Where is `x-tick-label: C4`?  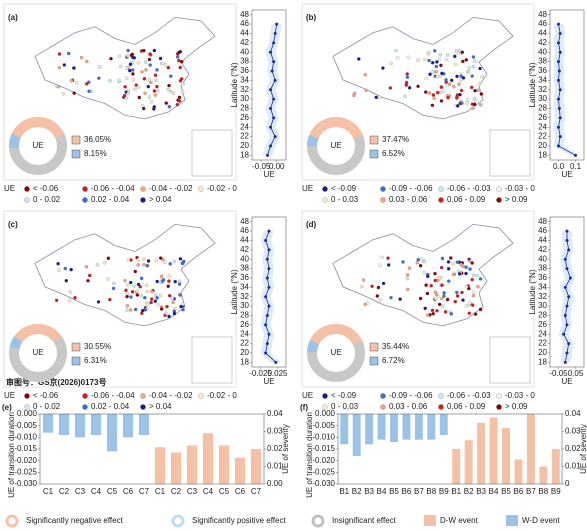 x-tick-label: C4 is located at coordinates (96, 492).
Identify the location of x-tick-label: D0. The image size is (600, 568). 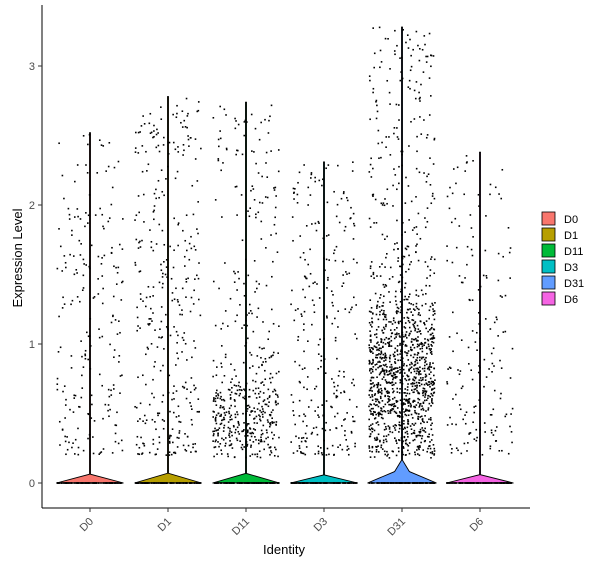
(87, 525).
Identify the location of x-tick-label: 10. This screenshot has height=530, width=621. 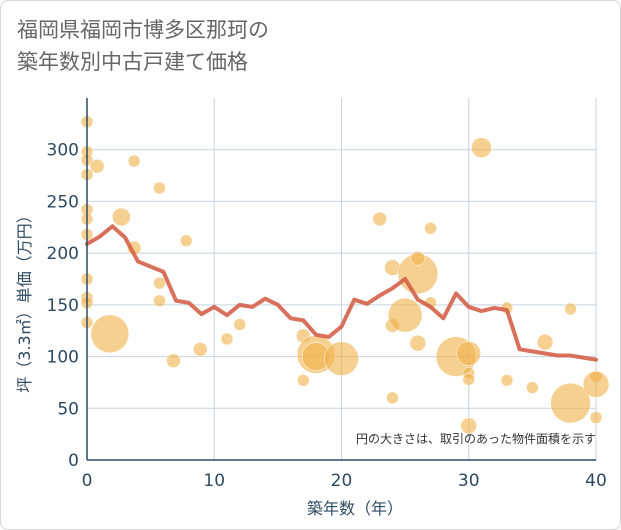
(214, 481).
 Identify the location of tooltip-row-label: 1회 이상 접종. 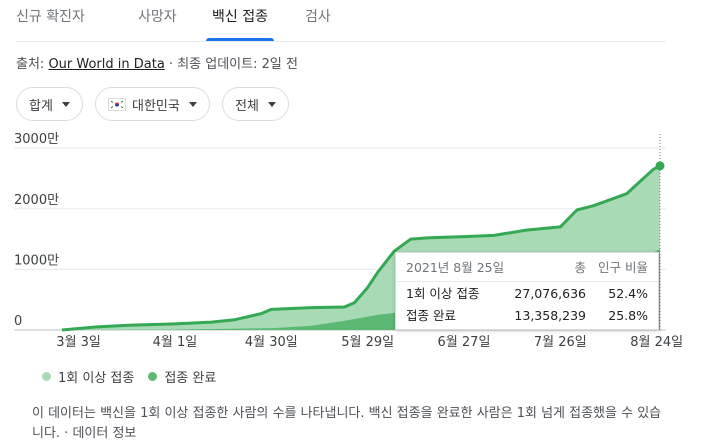
(443, 294).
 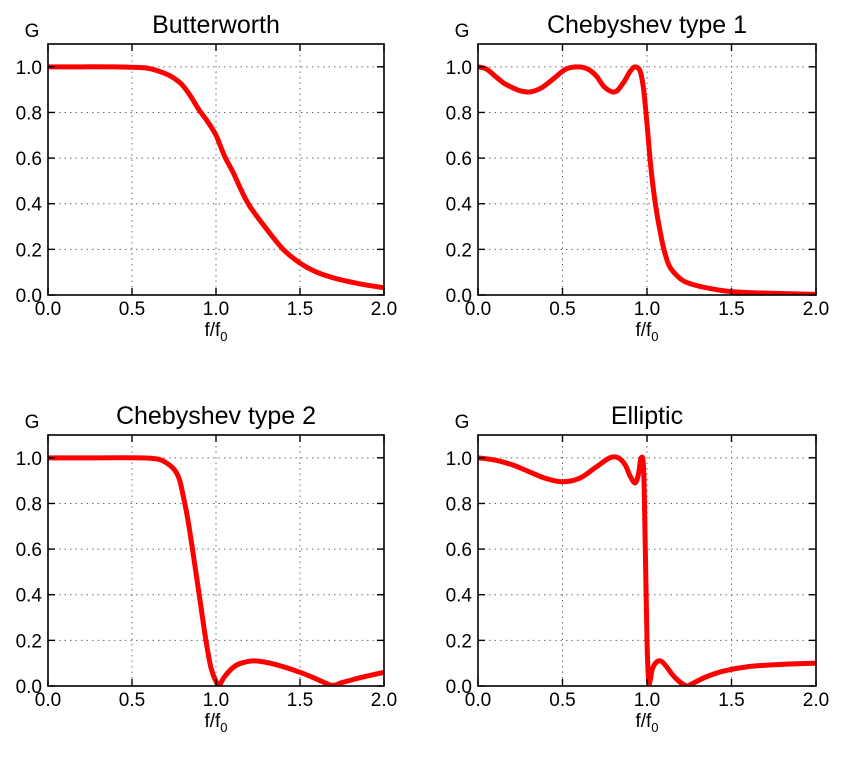 What do you see at coordinates (647, 25) in the screenshot?
I see `chart-title: Chebyshev type 1` at bounding box center [647, 25].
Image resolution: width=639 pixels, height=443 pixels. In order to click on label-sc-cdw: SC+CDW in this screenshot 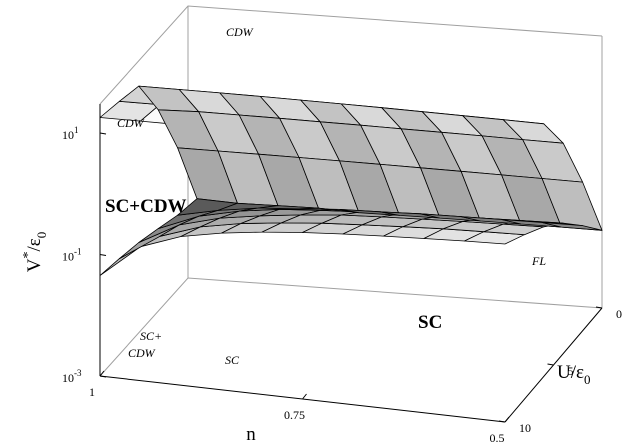, I will do `click(146, 206)`.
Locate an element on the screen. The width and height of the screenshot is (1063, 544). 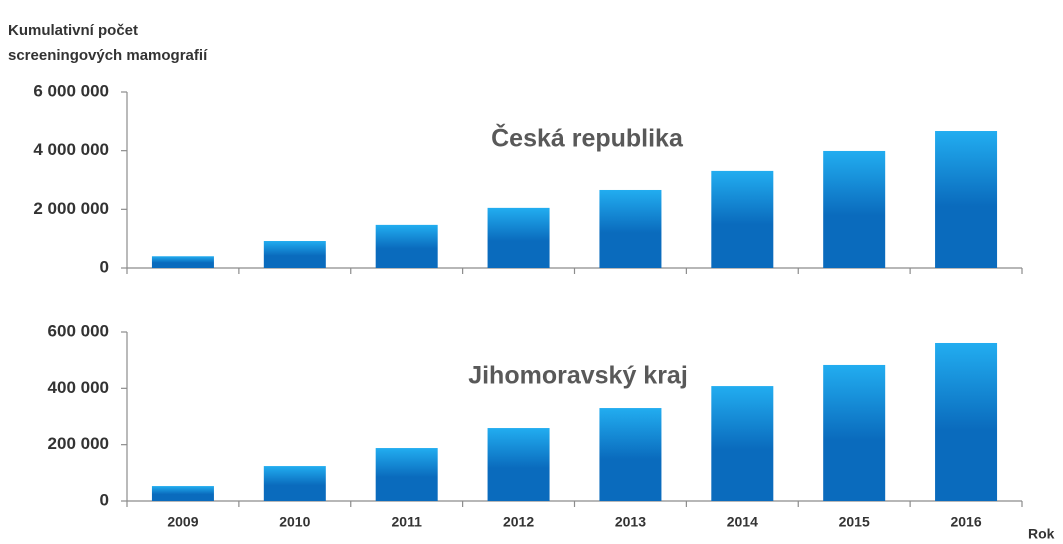
x-tick-label: 2014 is located at coordinates (742, 522).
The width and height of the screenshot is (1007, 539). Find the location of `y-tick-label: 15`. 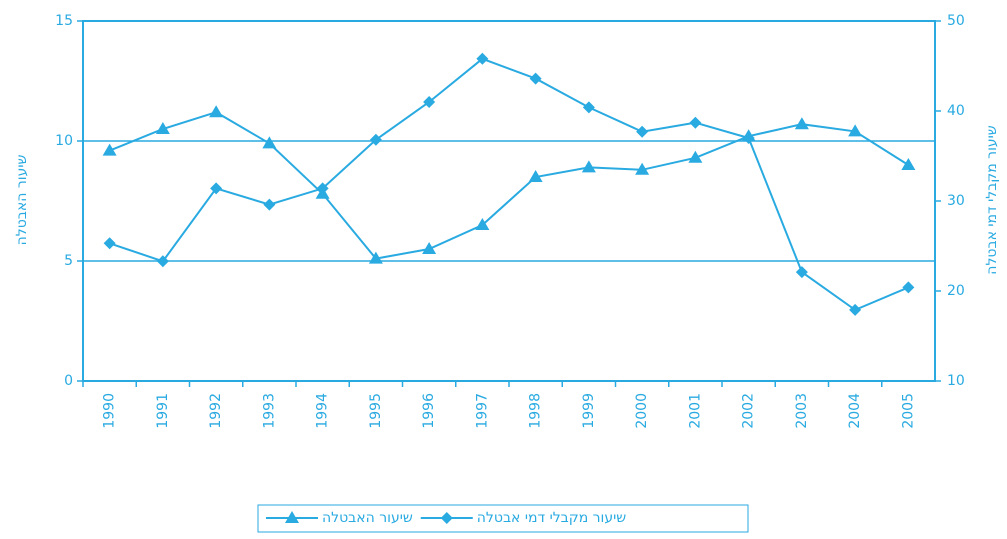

-=-=-=-=-

▸ **PROBLEM**
Starting with the line that contains "Locate an element" and going on through the end of the listing, change "screenshot" to "screen capture" and give those lines again with everything else the same. Leave the pictures out of your answer.

▸ **OUTPUT OF THE EXERCISE**
Locate an element on the screen. The width and height of the screen capture is (1063, 544). 
x-tick-label: 2014 is located at coordinates (742, 522).
The width and height of the screen capture is (1007, 539). Find the location of `y-tick-label: 15`. 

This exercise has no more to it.